As mentioned earlier, this book is not just about caste. It is also a broader reflection on Indian society and politics. Many sections of the book are gems in their own right, from the author’s incisive analysis of communalism to his astute profile of Kanshi Ram and his critical assessment of the Aam Aadmi party.

If there is one overriding message in these essays, other than the pervasive monstrosity of caste, it is the failure of Indian democracy – a “masquerade” as Teltumbde calls it.

Indian democracy tends to look rosy in the eyes of the privileged classes because democratic institutions work quite well for them. But the same institutions (elections, parliament, courts, media, education system, etc.) often work in very different, if not diametrically opposed, ways for disadvantaged people. A prime example is the so-called justice system, which is more likely to look like a system of injustice to victims of arbitrary arrests, fabricated cases, gratuitous imprisonments and other forms of harassment. forensic – a common way to keep people out of line. Teltumbde himself is a victim of this system of injustice, incarcerated as he is today under the Unlawful Activities Prevention Act, or UAPA, a draconian law that has no place in a real democracy.

To celebrate Republic Day, I went to (re)buy Republic of Caste from my friend Anand Teltumbde. Anand languishes in prison without trial. He and Gautam Navlakha were ironically (and probably symbolically) arrested in Ambedkar Jayanti in 2020.
Happy Republic Day anyway. pic.twitter.com/fMgtX2gvLq

— Shah Alam Khan (@shahalam13) January 26, 2022

The health of Indian democracy looks even worse if we consider democracy not only as a method of government but also as a way of life based on freedom, equality and brotherhood. With regard to these constitutional values, “there is not an iota of improvement”, as Teltumbde so aptly puts it.
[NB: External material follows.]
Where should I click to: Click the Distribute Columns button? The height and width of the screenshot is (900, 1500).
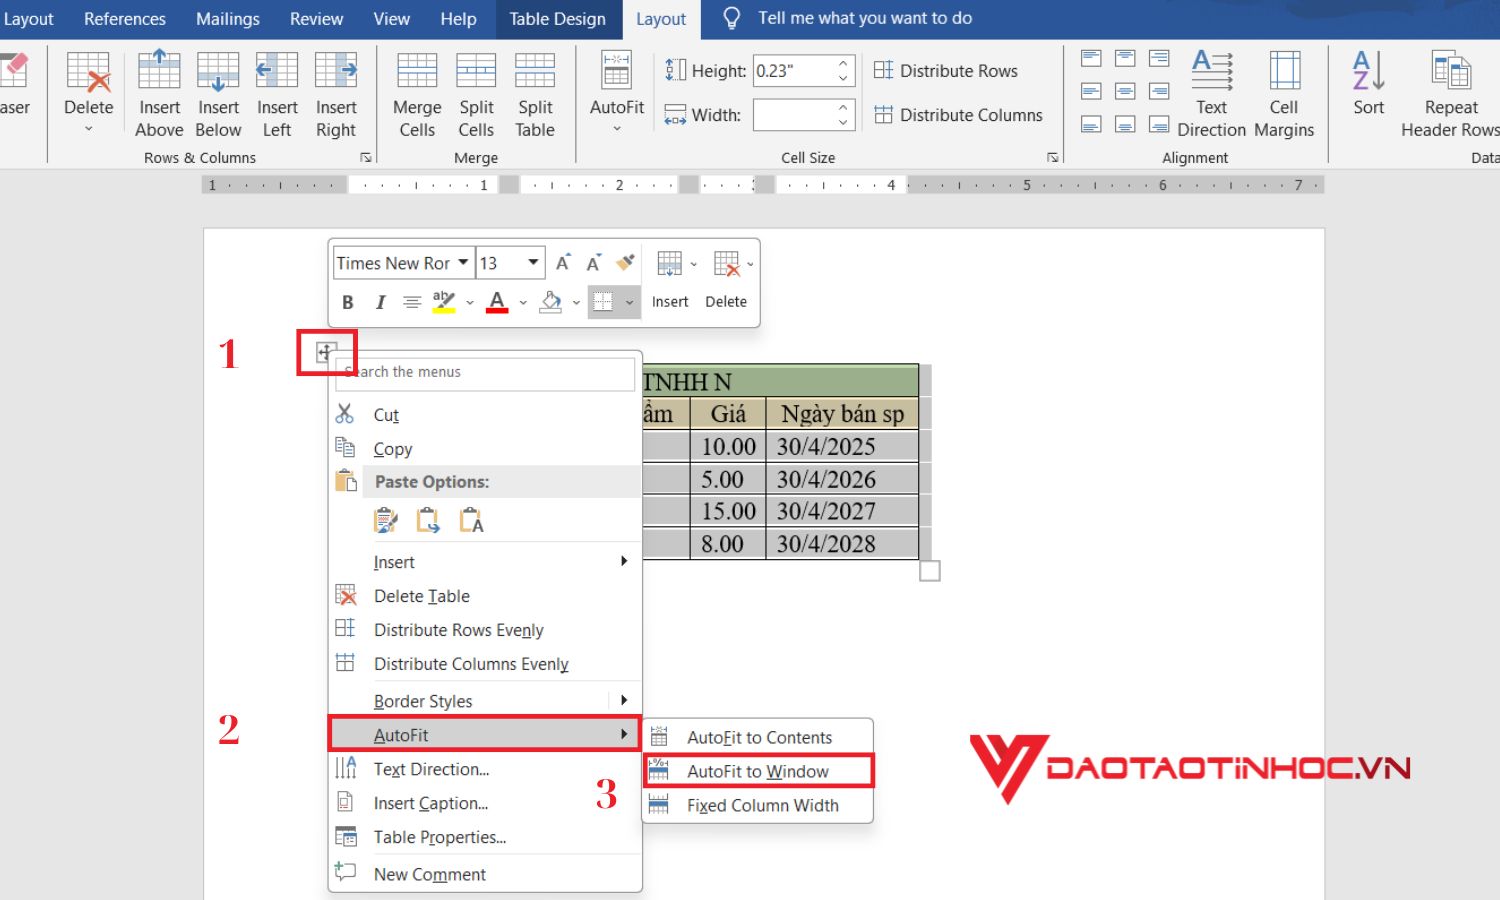coord(958,114)
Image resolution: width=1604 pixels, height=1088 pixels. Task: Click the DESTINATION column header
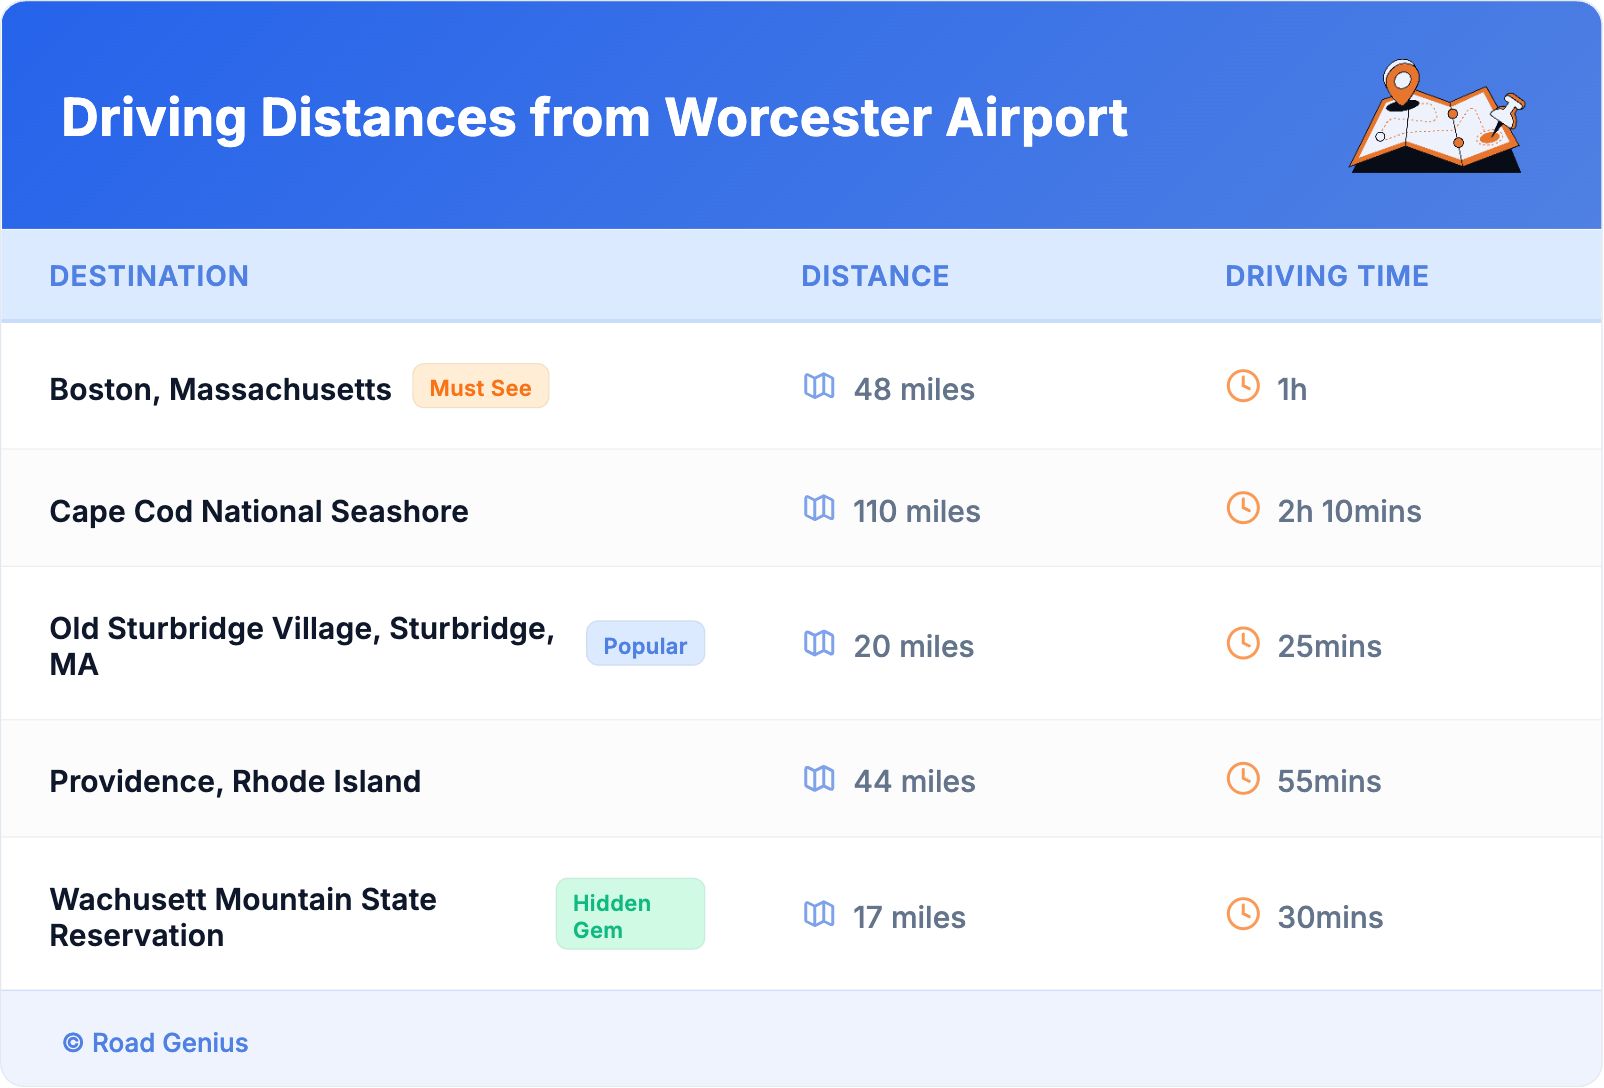(x=149, y=276)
In fact, right now, the country seems to be going backwards every time.

There is a curious omission in the book – the absence of any discussion of gender issues. This is not a review (the author is free to write about what he likes), but a disappointment. Just as communalism and class conflict are linked to caste, as Teltumbde argues, so is patriarchy. Caste reinforces men’s obsession with the subjugation of women, especially among privileged castes, because a free woman is a threat to the purity and unity of the caste. The link between patriarchy and the caste system has been well recognized by a long line of anti-caste and feminist thinkers. Teltumbde’s reflections on gender issues would have enriched this enlightening book.

The Republic of Castes is an invaluable introduction to the essential ideas of Anand Teltumbde, one of the most important thinkers of our time. The book is all the more gripping because it is written in a clear and lively style. Teltumbde is a master at getting to the heart of complex issues and expressing them in simple, powerful words. Few books have made a bigger impression on me since 2002, when I came across The Annihilation of Caste in a dusty library in Allahabad and read it in one sitting.

Jean Drèze is an independent development economist.